Bell Pottinger, the London public relations firm boasting a string of powerful international clients, has been expelled from its industry body for at least five years after being accused of inflaming racial tensions in South Africa.

Handing out its toughest possible punishment, the Public Relations and Communications Association found Bell Pottinger guilty of four breaches of its code of conduct and concluded that the company’s work on behalf of South Africa’s powerful Gupta family was likely to stoke “racial discord” in the country.

“This is the most blatant instance of unethical PR practice I’ve ever seen,” Francis Ingham, director-general of the PRCA, told the Financial Times. “Bell Pottinger’s work has set back South Africa by possibly 10 years.”

It is only the second time in the past decade that an agency has been expelled from the UK’s largest PR trade body, which represents 400 businesses and 20,000 individuals.

Lost clients

Bell Pottinger has already lost big-name clients like luxury goods group Richemont and the South African bank Investec after facing claims that it whipped up racial tensions in its messaging for Oakbay, a company controlled by the Guptas. The family has been accused of “capturing” the government of President Jacob Zuma.

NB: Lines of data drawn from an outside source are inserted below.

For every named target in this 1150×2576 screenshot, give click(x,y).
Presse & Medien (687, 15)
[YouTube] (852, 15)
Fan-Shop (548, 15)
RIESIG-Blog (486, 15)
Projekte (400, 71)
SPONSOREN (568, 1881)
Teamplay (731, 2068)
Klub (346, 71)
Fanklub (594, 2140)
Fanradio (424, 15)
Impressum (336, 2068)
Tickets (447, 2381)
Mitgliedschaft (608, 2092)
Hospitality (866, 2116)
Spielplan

South African media and civil society groups have said that the company presented opponents of the Guptas and Mr Zuma as “white monopoly capital”, including engineering fake social-media profiles amplifying attacks.

A separate independent review ordered by Bell Pottinger and carried out by law firm Herbert Smith Freehills on Monday found that the company’s campaign work for the Guptas was “potentially racially divisive” and “in breach of relevant ethical principles”.

The publication of the review, which considered 45,000 documents and involved a “significant” number of interviews, came a day after the resignation of Bell Pottinger’s chief executive James Henderson.